- _TESTO PROPOSTO_
________________________

Con Fever Dreams Pts 1-4, Johnny Marr ha voluto fare le cose in grande e realizzare un ampio e ambizioso corpus, che racchiudesse tutte le sfaccettature della sua musica. Lui stesso ha rilevato: “Volevo che questo album suonasse classico e universale. È così che mi sono sentito. Volevo guardare dentro me stesso, ma fare musica che fosse davvero rivolta verso l'esterno”. Che dire? Missione compiuta, Mr.Marr. Già, perché il quarto album solista dell’ex chitarrista degli Smiths è emotivo, commovente, schietto, variegato, splendida congiunzione astrale tra gusto melodico, volontà sperimentale e consueta spavalderia rock 'n' roll. Un disco in cui si possono cogliere gli elementi del suo lavoro precedente, "Playland" del 2014, la famigliarità di un tocco unico, qualche bagliore di antica gloria ottantiana; eppure, nonostante l’immediata riconoscibilità, Fever Dreams, più di ogni altro album, racchiude una nuova ondata di espressione sonora.
A
un primo ascolto, l’impressione è quella di un opera un po’ sconnessa, a
tratti confusa: troppi settanta minuti di durata, troppe le idee e gli
stili elaborati in modalità, talvolta, confliggenti tra loro. Eppure,
ascolto dopo ascolto, l’album acquista coesione, emerge l’ispirazione e
l’unità d’intenti. Ma Marr è Marr, ha quarant’anni di carriera alle
spalle e una visione estremamente lucida sul mondo della musica, e
quindi, diciamolo francamente, può fare quello che gli pare. E
soprattutto, centrare il bersaglio.
La traccia di apertura, "Spirit, Power And Soul", spiega perfettamente la visione, l’incastro tra vecchio e nuovo, e riflette il mood su cui è stata creata l’intera scaletta. Marr lo descrive come "electro gospel": è un inno, intrigante e audace, uno slancio di creatività enfatizzato dai contagiosi pattern chitarristici di Johnny e da una ritmica alla New Order, che evoca la militanza di Marr negli Electronic insieme a Bernard Summer.
La prima parte prosegue con "Reciever", che inizia con un cupo e pesante riff di chitarra, per trasformarsi poi in una melodia dance-pop, con "All These Days", che possiede un suono Britpop anni '90, e con "Ariel" (dal nome di una poesia di Sylvia Plath), un gioiellino in bilico tra battito elettronico e un’accattivante melodia plasmata dalla solare dodici corde di Marr.

________________________

- _CONSEGNA_
Prosegui la recensione dell'album Fever Dreams Pts 1-4 di Johnny Marr, ripartendo subito dopo l'ultima frase riportata.

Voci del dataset

________________________

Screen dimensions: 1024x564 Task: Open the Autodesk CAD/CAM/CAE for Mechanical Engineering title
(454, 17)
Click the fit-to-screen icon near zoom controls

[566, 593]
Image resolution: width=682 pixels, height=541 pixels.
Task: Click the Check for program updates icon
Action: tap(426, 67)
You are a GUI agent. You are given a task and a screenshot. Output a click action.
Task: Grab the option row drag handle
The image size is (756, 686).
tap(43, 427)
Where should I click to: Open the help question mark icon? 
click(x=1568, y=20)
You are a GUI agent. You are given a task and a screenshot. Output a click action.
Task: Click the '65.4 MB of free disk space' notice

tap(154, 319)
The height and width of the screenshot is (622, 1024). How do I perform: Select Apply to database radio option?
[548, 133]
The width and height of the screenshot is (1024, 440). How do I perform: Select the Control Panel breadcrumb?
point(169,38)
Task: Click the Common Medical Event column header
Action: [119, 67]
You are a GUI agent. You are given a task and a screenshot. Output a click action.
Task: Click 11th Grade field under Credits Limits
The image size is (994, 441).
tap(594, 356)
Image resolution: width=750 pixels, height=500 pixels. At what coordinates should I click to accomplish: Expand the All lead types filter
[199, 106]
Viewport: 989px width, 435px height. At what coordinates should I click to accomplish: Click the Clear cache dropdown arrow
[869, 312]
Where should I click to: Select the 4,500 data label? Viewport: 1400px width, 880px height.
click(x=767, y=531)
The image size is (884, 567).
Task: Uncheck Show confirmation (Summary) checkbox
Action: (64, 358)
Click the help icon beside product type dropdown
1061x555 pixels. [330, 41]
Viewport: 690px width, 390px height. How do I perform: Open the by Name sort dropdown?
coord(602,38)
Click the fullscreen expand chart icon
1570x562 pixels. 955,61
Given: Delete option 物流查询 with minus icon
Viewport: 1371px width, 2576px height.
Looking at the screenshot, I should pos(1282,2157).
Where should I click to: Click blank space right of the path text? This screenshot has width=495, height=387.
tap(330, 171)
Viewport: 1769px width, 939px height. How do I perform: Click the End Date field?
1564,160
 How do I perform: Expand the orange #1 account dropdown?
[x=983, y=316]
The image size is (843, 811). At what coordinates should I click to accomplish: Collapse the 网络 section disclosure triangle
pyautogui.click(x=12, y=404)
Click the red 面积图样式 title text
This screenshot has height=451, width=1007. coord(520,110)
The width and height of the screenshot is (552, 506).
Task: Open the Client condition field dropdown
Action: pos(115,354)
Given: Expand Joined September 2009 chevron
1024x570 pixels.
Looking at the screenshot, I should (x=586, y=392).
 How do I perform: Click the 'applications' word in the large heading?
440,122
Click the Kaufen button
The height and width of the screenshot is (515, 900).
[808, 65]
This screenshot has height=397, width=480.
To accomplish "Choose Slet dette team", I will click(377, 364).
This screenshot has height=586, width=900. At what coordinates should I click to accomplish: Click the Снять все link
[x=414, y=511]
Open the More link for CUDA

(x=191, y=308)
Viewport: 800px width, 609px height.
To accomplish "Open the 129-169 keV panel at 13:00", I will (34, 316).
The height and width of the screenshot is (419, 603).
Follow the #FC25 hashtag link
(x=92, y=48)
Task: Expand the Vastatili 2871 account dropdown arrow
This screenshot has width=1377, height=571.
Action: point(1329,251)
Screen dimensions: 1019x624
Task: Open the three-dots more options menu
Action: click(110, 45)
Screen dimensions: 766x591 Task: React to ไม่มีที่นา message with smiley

________________________

- _RISPOSTA_
La seconda parte suona più famigliare, il chitarrista cede alla nostalgia e omaggia i fan, evocando sonorità classiche tirate a lucido dalla consueta visione moderna ("Lightning People", "Hideaway Girl" e l’innodica "Tenement Time").
La terza parte include "Night And Day", uno dei capolavori del disco, un brano in perfetto equilibrio tra il jangle più classico di Marr e la spinta sperimentale del lavoro solista precedente: gancio melodico irresistibile, mood euforico, ma un testo militante e politico, che fotografa l’estate del 2020 e il modo con cui la pandemia si è intersecata con l'omicidio di George Floyd e l'arrivo di Black Lives Matter ("La miccia brucia, il mondo si agita, le notizie tremano, l’umore esplode”).
L’ultima parte del disco prende il via con "God's Gift", che possiede una spavalderia melodica irresistibile, e prosegue con le trame elettroniche di "Goster" e con "The Whirl", altro gioiello di creatività, intarsio di chitarre liquide su un riff potente e martellante.
Fever Dreams Pts 1-4 si conclude con "Human", il brano migliore del disco, in cui la semplicità torna centrale, un afflato liberatorio e catartico, il porto finale, e finalmente intimo, dove approdare dopo un lungo viaggio. Il viaggio di un artista che è stato capace di scrollarsi dalle spalle un passato, tanto glorioso quanto ingombrante, e rigenerarsi alla ricerca di una propria identità.